Homer and Haines Ring in the New Year with Plastic Bag Bans

On New Year’s Day, Homer and Haines joined a growing laundry list of Alaskan communities banning single-use plastic bags less than 2.5 mils thick. As of January 1, Anchorage, Bethel, Cordova, Haines, Homer, Hooper Bay, Kodiak, Palmer, Soldotna, Unalaska, and Wasilla all have restrictions on single-use plastic bags in effect.

In Homer, the revision to the City Code was approved through Proposition A, with 748 yes votes, 406 no votes, and 28 percent voter turnout. According to Homer News, Homer’s city council banned plastic bags in 2012 with an ordinance, but it was repealed in 2013 through a ballot initiative. Though the new ban became effective on January 1, the proposition allows retailers to continue providing single-use plastic bags until their existing inventory runs out or until February 14, 2020, whichever occurs first. How generous!

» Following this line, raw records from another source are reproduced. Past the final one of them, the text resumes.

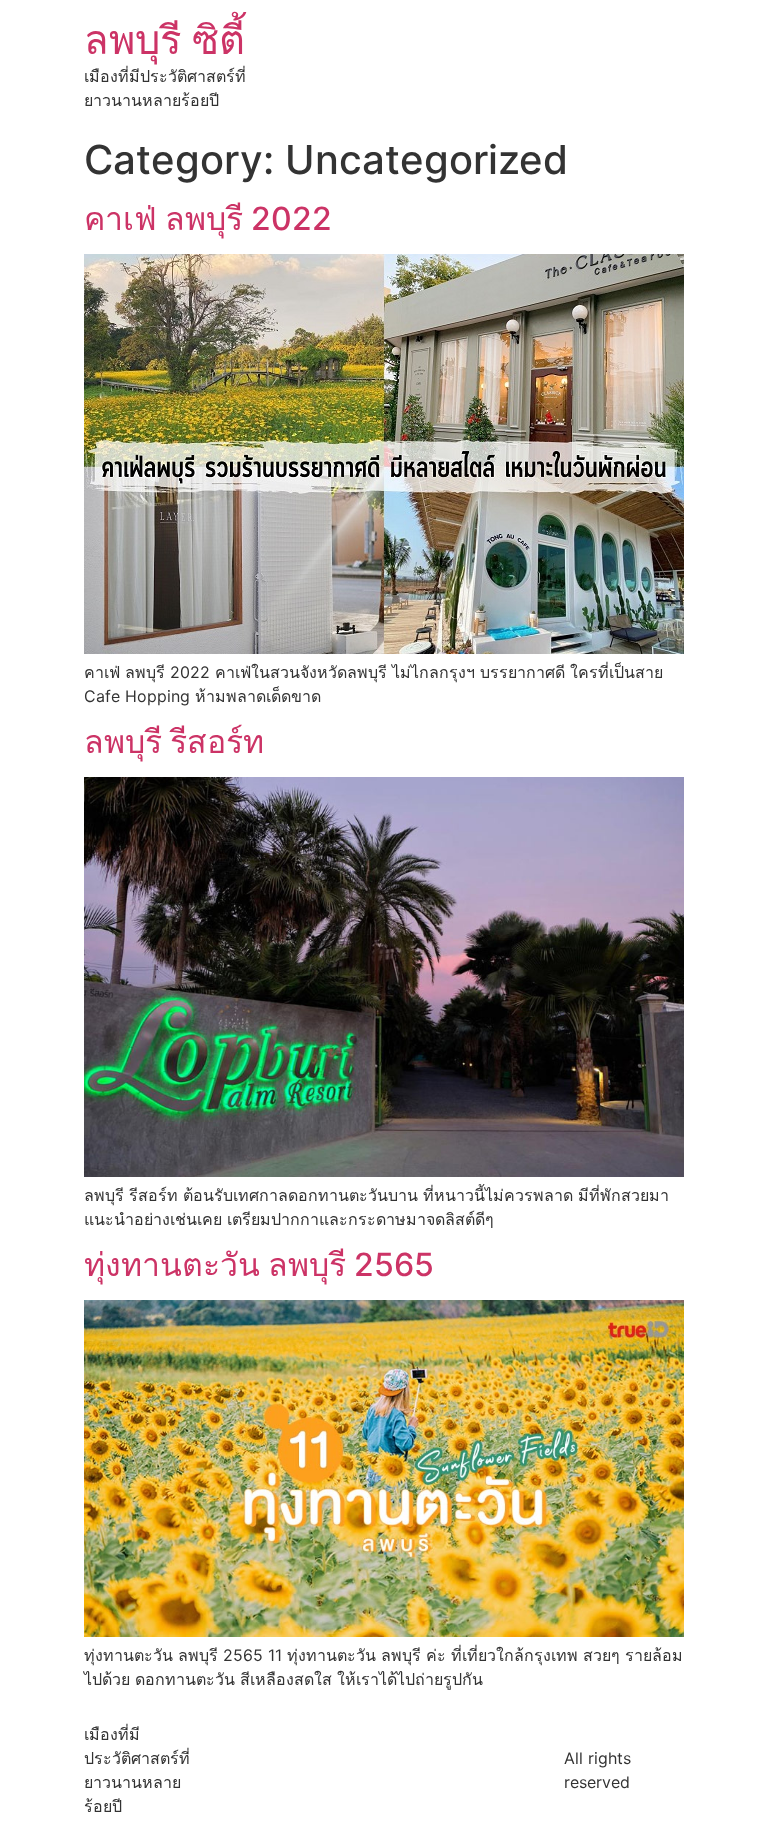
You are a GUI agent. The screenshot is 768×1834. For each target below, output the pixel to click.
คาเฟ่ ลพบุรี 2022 (208, 218)
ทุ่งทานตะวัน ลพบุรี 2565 (259, 1264)
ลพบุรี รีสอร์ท (174, 741)
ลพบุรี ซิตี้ (164, 39)
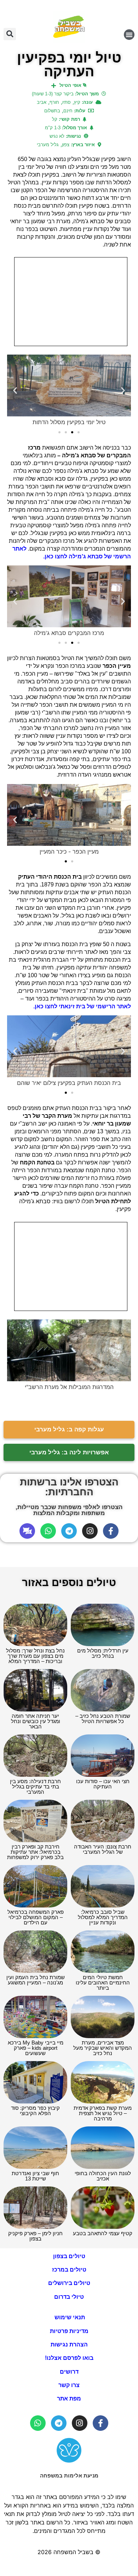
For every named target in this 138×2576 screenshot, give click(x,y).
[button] (129, 34)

In Haines as of January 1, it is unlawful for businesses to provide single-use, non-compostable plastic shopping bags to customers. Not all plastic bags are banned, such as those for packaging bulk items like fruits or nuts at a grocery store, and the Haines Borough Assembly’s ordinance does not contain penalties for businesses that do not comply with the ban.

The problems with plastic bag bans are numerous and lead to unintended consequences for local economies. Contrary to conventional wisdom, paper and cloth bags are more resource-intensive to produce and require more energy to recycle. Standard reusable cotton grocery bags need to be used 131 times to “ensure that they have a lower global warming potential” than single-use plastic bags used only once!

Even if one were to ignore the fact that single-use plastic bags comprise only 2 percent of all litter, and bans cause a negligible reduction in pollution, the consequences on local businesses may be staggering and ripple through the local economy. According to the Homer News, Brandy Super voted against the bag ban because:

“I’m looking at really the longterm [sic] impact on even some of our other business owners. Like restaurants and stuff like that. You know, they’re having to charge their customer extra money even for them and it puts people in a hard spot.”

Super’s intuition is right: a single-use plastic bag ban means businesses need to substitute more expensive paper bags or thicker plastic bags, which may require raising prices, cutting hours, or reducing staff to offset the cost. In the most extreme cases, businesses cannot absorb the 40 to 200 percent cost increase for grocery bags and must shut down instead. Is that a recipe for a vibrant economy?

Local business owners should decide what kind of bags to provide in their stores, and consumers should decide whether to use store-provided bags or bring their own reusable alternative. Even if plastic bag bans were effective—which they’re not—government’s role is not to mandate to free citizens what type of bags will be permitted.